Give me your arm. Cool.
- Oh, you don't want-- - (overlapping speech)
- Buddy. - Did you just swallow that?
- So how you guys doing? - Oh gee!
- I'm trying really hard not to cry. - (laughter)
- (overlapping speech)
- (gagging) - Oh!
- Yeah, yeah, yeah. - (Tom exhaling)
- Yup. - No, we're good.
I'm fine. - It's cool.
- (Mikaela) Yeah. You like--
- [Inaudible]-- I'm crying!
- Last round, come on, Eric. - You got this.
- Come on!
- Something good, something good.
- "Never have I ever snuck into a private party."
- I don't go to parties. - Yeah, I was gonna say.
- (Alex) One, two, three. - I have.
- Never have? - Oh! We both tied!
- It's a wash! - Woo!
- (Alex) And it goes to Tom! - What?! No!
- I love that rule. - No! No!
Whoa, whoa, whoa, whoa. - (Alex) Fish sauce or hot sauce?
- This isn't a-- what?!
- I mean, you're the only one who hasn't had to suffer.
- (Alex) I'll do it with you. - Hey!
There's only one-- - Okay.
- Two fishes?
We're just two fishes-- oh, I got more than you.

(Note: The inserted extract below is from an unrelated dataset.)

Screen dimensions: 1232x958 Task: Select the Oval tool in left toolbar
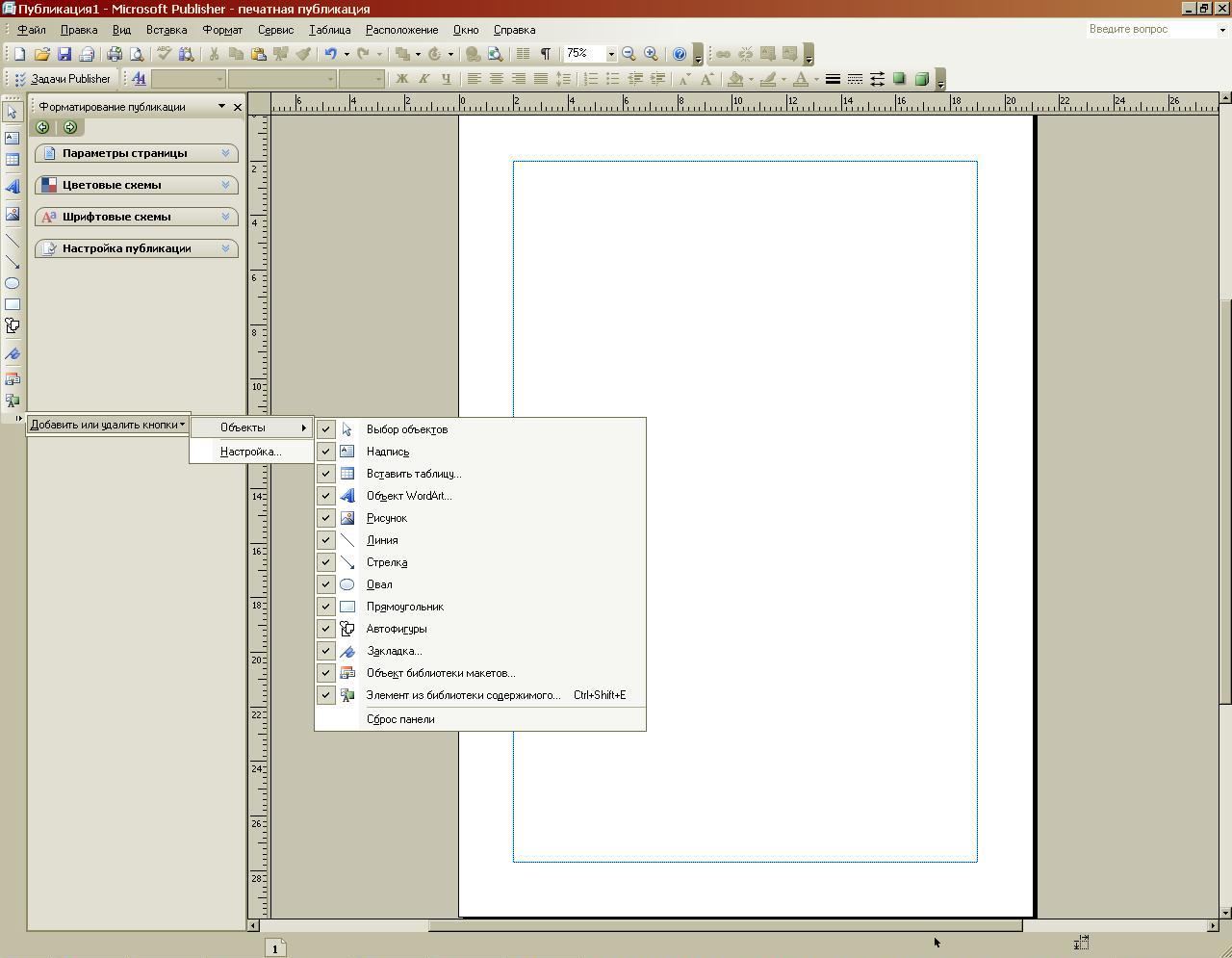pos(13,283)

- Yours still has hot sauce in it. - Oh, what the [bleep]?!
- Cheers!
- (laughing) - (Tom spluttering)
Ugh! Oh my god!
(gagging) - (laughter)
- What was--? - It's so salty, Tori!
- (Tori) I'm coming, Tom!
- It's pretty bad. It's pretty bad.
But I don't know why it's not affecting me.
- This, you can do? - (Alex laughing)
- Thanks for watching Challenge Chalice.
Make sure you send your challenges to us
with the hashtag #ChallengeChalice
on Twitter, Instagram, and Facebook.
- Who wants to smell my breath?
- Shout-out to Angelina Carlson.
- Shout-out to Alexander Borden.
- Shout-out to PikachuPlayz. - Nice name.
- And shout-out to Eleanor_Gaming. - (Tom gagging)
I don't know if Alex is the one smelling,
or the trash can. - I can't tell.
- Oh, that trash can's-- - It's probably both.
- Ugh, everything smells in this room.
Let's leave.
If you guys wanna be next week's shout-out,
all you gotta do is subscribe down below,
hit the little bell icon, follow it up with a check mark,
and then, bam, comment within the first ten minutes
and you're in the notification squad. - You okay?
- I-- - Quicker than throwing up.
- I feel like I'm turning into a fish.
- Thanks for watching Challenge Chalice.
If you want to watch more, click the links below.
- If you like watching us suffer, especially me,
then hit that Like button.
- It smells terrible.
If smell could go through the internet right now,
none of you would be watching right now.